KINGSTON — The future of the Grace Daley House is still in question.
Residents voted in March to give the town the authority to raze the nearly 200-year-old house, but it’s still standing.
“Other things have come up,” Selectman George Korn said. “There are a number of people interested in restoring it in some way, but no decision has been made to do anything with it.”
One person interested in the house is actor Bronson Pinchot. He’s interested in possibly featuring the house on his HGTV reality show, “Bronson Pinchot Saves America.” On the show, Pinchot dismantles historic homes and rebuilds them near his home in Pennsylvania.
But Pinchot said last week he’s had a tough time getting Kingston selectmen to talk about the house.
He said he spoke to Selectman Mark Heitz a few months ago, but hasn’t heard from anyone since.
“The ball is in their court,” Pinchot said. “The last conversation we had, they said they were going to decide on how to proceed. I’m waiting for them to tell me the next step.”
Pinchot said he just wrapped up filming the first season of the show, and still hasn’t been to Kingston to see the house.
“There is no shortage of buildings to save around the country,” he said. “I can’t make a case for me and a crew to go up to New Hampshire, just to have them tell us they are going to go in a different direction.”
But Korn said the town was waiting to hear from Pinchot.
“We would consider it, but we hadn’t heard anything other than the initial interest,” Korn said. “Perhaps we need to communicate to him more clearly.”

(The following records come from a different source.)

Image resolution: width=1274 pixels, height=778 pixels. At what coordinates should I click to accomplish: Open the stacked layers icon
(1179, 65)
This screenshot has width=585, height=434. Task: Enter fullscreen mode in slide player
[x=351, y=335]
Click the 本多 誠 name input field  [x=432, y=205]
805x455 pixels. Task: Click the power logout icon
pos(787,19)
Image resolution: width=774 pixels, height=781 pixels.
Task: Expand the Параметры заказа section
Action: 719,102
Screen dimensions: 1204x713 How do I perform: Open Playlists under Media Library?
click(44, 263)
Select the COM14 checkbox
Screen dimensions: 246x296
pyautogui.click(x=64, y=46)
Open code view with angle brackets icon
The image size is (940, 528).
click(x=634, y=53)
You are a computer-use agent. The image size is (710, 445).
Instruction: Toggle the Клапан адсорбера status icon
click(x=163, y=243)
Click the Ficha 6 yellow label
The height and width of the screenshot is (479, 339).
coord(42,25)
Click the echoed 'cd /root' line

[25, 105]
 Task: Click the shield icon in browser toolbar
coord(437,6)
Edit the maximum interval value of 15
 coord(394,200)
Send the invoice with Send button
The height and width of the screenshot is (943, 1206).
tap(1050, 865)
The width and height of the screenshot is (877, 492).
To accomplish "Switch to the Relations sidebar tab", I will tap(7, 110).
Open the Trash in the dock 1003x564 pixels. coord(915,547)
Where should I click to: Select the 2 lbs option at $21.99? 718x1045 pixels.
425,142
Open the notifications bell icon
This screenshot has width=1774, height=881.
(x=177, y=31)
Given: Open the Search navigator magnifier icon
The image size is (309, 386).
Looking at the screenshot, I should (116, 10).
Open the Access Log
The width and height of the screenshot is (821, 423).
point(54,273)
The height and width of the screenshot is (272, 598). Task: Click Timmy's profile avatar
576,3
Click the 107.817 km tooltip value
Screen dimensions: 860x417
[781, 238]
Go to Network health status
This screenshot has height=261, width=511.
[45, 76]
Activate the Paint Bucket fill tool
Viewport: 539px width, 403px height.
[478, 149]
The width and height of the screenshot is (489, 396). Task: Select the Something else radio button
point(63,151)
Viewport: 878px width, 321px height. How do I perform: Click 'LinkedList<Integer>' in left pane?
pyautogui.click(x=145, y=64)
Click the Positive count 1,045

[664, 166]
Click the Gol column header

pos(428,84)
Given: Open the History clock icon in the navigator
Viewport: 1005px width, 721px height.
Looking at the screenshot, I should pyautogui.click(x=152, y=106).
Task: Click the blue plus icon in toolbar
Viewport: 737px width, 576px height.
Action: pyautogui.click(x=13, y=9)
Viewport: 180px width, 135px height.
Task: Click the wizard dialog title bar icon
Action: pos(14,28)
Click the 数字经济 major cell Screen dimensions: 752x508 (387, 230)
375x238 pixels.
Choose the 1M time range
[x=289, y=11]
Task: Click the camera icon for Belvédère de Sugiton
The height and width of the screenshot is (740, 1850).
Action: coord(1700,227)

Korn said he would bring it up at selectmen’s meeting tonight.
For some, the delay is a welcome thing. Virginia Morse, chairman of the Kingston Historic District Commission, still hopes the building can survive.
“When I ask selectmen about it, they tell me there is no rush,” she said. “The longer they wait to demolish it is fine with me. We still don’t want it to go down.”
Selectmen might solicit bids from anyone interested in restoring or preserving the building, Korn said.
Pinchot said he hasn’t shut the door on being involved with the house.
“If they reached out and told me they were interested, and we discussed what each side can contribute, then we’d absolutely still be interested in saving the house,” he said.
The house has stood at 165 Main St. since 1834 and it was used as a Congregational Church parsonage and a barbershop.
The town bought the building in 1972. Kingston Community House used to run a thrift shop.